[Task to carry out] Rewrite the lines from the one holding "Viewport: 1024px width, 576px" through the end of the records, both included, with "Screen dimensions" changed to "Screen size" and nothing else altered. Return only those lines.
** BEGIN Listing **
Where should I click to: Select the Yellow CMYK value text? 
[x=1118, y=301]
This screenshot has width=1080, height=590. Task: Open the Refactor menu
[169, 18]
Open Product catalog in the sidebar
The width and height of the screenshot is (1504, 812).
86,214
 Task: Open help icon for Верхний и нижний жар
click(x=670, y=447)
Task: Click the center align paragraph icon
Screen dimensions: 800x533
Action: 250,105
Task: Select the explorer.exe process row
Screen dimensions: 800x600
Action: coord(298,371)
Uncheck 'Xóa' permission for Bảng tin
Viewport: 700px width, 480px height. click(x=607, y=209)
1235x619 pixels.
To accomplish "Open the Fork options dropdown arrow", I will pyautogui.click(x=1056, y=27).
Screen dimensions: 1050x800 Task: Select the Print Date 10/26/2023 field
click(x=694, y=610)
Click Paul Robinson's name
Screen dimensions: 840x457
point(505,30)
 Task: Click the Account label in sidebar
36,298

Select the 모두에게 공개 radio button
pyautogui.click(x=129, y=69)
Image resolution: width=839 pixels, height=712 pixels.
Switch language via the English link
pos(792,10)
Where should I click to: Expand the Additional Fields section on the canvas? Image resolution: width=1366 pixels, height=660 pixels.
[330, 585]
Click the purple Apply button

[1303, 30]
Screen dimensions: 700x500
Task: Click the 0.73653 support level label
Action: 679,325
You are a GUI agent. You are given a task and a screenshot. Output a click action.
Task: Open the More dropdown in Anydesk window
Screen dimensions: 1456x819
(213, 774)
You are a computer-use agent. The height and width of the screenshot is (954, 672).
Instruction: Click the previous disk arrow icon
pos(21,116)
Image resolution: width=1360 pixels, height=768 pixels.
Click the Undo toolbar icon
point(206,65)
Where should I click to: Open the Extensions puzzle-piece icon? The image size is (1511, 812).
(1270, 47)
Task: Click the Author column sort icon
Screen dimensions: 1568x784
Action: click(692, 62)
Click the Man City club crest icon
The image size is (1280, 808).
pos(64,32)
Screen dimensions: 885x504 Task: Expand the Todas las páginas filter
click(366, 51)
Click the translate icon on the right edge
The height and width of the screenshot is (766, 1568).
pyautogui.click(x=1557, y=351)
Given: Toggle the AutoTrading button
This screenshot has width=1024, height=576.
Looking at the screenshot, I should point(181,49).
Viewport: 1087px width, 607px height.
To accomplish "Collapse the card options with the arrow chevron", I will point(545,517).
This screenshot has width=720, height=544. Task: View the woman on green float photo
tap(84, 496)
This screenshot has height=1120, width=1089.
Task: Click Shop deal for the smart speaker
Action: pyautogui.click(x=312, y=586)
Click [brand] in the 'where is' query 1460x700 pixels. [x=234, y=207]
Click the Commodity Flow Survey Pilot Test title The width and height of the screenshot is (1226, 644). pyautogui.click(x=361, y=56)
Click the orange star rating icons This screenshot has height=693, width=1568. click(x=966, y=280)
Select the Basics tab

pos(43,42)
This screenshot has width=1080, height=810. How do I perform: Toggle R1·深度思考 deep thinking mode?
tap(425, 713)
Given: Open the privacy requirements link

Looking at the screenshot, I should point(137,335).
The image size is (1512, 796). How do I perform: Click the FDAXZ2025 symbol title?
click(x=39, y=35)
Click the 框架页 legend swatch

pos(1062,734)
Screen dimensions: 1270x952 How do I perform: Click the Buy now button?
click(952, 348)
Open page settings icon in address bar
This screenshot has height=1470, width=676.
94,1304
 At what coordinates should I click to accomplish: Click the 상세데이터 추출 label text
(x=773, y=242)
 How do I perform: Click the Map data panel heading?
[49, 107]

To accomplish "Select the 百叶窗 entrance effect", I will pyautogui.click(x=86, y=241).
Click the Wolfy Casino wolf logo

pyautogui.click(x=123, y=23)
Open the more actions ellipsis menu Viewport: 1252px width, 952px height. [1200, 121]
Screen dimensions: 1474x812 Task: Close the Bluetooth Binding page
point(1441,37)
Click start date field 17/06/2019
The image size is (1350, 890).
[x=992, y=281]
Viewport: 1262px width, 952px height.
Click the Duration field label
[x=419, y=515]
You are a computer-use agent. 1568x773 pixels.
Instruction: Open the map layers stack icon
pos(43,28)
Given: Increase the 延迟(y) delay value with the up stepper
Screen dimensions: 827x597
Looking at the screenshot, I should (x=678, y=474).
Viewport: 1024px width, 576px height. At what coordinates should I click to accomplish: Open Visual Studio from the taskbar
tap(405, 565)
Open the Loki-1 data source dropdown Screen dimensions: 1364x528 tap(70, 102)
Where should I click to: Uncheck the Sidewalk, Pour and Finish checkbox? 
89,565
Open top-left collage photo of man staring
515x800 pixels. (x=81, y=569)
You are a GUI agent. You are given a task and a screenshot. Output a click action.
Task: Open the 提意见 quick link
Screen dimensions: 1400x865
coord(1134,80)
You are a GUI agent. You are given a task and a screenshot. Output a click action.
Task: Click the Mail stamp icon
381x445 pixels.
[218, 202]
** END Listing **
[Response]
Viewport: 1024px width, 576px height. At what coordinates should I click to accomplish: Open Visual Studio from the taskbar
tap(405, 565)
Open the Loki-1 data source dropdown Screen size: 1364x528 tap(70, 102)
Where should I click to: Uncheck the Sidewalk, Pour and Finish checkbox? 
89,565
Open top-left collage photo of man staring
515x800 pixels. (x=81, y=569)
You are a GUI agent. You are given a task and a screenshot. Output a click action.
Task: Open the 提意见 quick link
Screen size: 1400x865
coord(1134,80)
You are a GUI agent. You are given a task and a screenshot. Output a click action.
Task: Click the Mail stamp icon
381x445 pixels.
[218, 202]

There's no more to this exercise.